Mais aussi les anatomopathologistes
Le formaldéhyde est un irritant très puissant employé dans les salles d'autopsie, dans les laboratoires d'anapath et dans les unités de dialyse rénale. Quelques cas d'eczémas au formaldéhyde ont été décrits chez des infirmières d'unité d'hémodialyse. En revanche, depuis que le formaldéhyde n'est plus utilisé comme désinfectant, on rencontre de moins en moins d'allergie à ce composant chez les soignants.

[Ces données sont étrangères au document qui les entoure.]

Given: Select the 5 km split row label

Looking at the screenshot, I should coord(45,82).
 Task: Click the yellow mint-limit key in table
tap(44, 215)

Le dernier groupe d'allergène
recensé par Fisher, susceptible
de déterminer une dermatose de contact, est représenté par les
drogues antinéoplasiques. La plupart sont irritantes. Leur
mutagénicité et leur tératogénicité rendent indispensables
l'utilisation de vêtements spéciaux et d'une hotte dans la
préparation de ces produits. La méchlorétamine
(Caryolysine®), antinéoplasique employé en dermatologie,
a provoqué de nombreux eczémas de contact chez des dermatologues
qui appliquaient eux-mêmes ce produit dans le traitement du mycosis
fongoïde. Cette moutarde azotée traverse aisément les gants de
caoutchouc qui ne confèrent ainsi aucune protection. Seuls, d'épais
gants en vinyl pourraient offrir une barrière efficace. *
Fischer A.A. "Allergic contact reactions in health personnel" J. Allergy Clin. Immunol., 1992 ; 90 : 729-738.